Takie praktyki niestety się zdarzają i trzeba o tym pamiętać, drugi raz z tej czy innej firmy już nie korzystałem, natomiast inne które produkowały dla Nas dużo więcej na coraz lepszych warunkach.
Nie zawsze początkowa najniższa cena oznacza najlepszą jakość i warto o tym pamiętać.

Prosząc o wycenę nie podawaj nazwy produktu, jeśli istnieje już w sieci.

Projekty komercyjne oznaczają to, że część producentów będzie chciała cię oskubać i zaoferuje dużo wyższe ceny niż dla Janusza, który chce wydać nowy anonimowy produkt dla rodziny i przyjaciół.

Jeśli otrzymasz korzystną wycenę i dopiero potem firma dowie się, że to hit sprzedaży znany na rynku to trudniej im będzie zawyżyć wycenę, bo będą musieli liczyć się ze stratą klienta, który pójdzie do konkurencji gdy zmienią warunki.

Proof – i want to believe.

Zaufanie zaufaniem, ale cokolwiek produkujesz to przed zezwoleniem na produkcję domagaj się minimum proofa cyfrowego.

Jest to próbka wydruku najczęściej z nałożoną siatką(pokazującą zagięcia czy miejsca które zostaną wycięte. Ma pokazać prawdziwe kolory wydruku, sprawdzić czy wszystko jest ok.

W droższych projektach, które realizuję zawsze proszę drukarnie o wysłanie próbnego produktu kurierem. Za taką próbną sztukę trzeba z reguły dopłacić, opóźnia też nieco całą produkcję ale eliminuje sytuację, gdy coś poszło nie tak.

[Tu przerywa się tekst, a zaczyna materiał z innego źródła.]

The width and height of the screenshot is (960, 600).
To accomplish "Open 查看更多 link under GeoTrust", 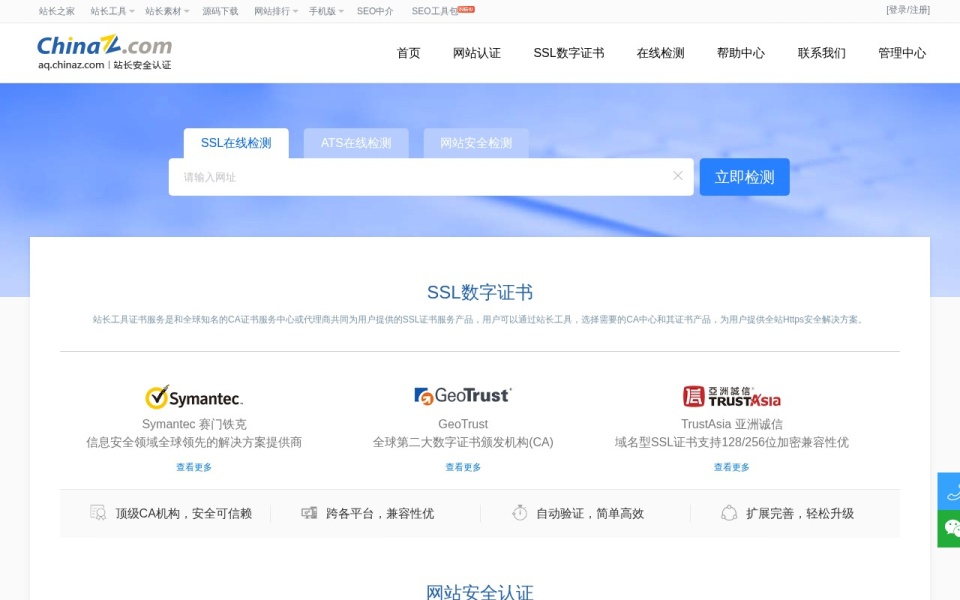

Jeżeli drukarnia miga się od wysłania próbki albo chociażby dokładnego zdjęcia gotowego produktu to niech wam się zapali lampka ostrzegawcza.

Gdy mimo to zezwolicie na produkcję i wyjdzie źle to jesteście w dupie i kasy od drukarni nie odzyskacie. Wasza zgoda na produkcje to w praktyce brak możliwości reklamacji jakości produktu zwłaszcza przez mały trybik bez armi prawników i znanej na rynku marki.

Punkt siódmy: Minimalizuj koszty i problemy

W swoim projekcie zawsze możesz znaleźć część gotowych produktów do kupienia gdzieś indziej dlatego nigdy nie produkuj wszystkiego na raz. Im więcej procesów produkcyjnych Cię czeka tym większa szansa, że coś się zawali.

Pracując w agencji reklamy szykując się na Święta Bożego narodzenia produkcję zaczynaliśmy w sierpniu i wrześniu.

Wiecie dlaczego?

Bo wszystkiego nie dało się przewidzieć. Bardziej złożone projekty wymagały prób i błędów, akceptacji klienta na każdym etapie, zmian, zmian, zmian. Czasem, coś się nie udawało i trzeba było robić coś od nowa zmieniając koncepcję.

Tak wygląda branża kreatywna od środka, różnica jest tylko taka, że nie robiliśmy ulotek dla kebaba z okolicy tylko cały content dla międzynarodowej firmy spożywczej.

My mieliśmy na to pieniądze, a czy wy macie?

Załóżmy, że wydajemy grę w nakładzie 500 sztuk.
Z góry musimy wyprodukować jedynie

  • Plansze

  • Pudełka (musi być wyprodukowane fabrycznie by się opłacało)

  • Żetony i figurki (musi być wyprodukowane fabrycznie by się opłacało)

  • Takie elementy jak Instrukcje/Karty/Gotówka możecie produkować w dużo mniejszych nakładach w lokalnym punkcie poligraficznym przy odpowiednim podejściu w kosztach niewiele większych niż przy masowej produkcji.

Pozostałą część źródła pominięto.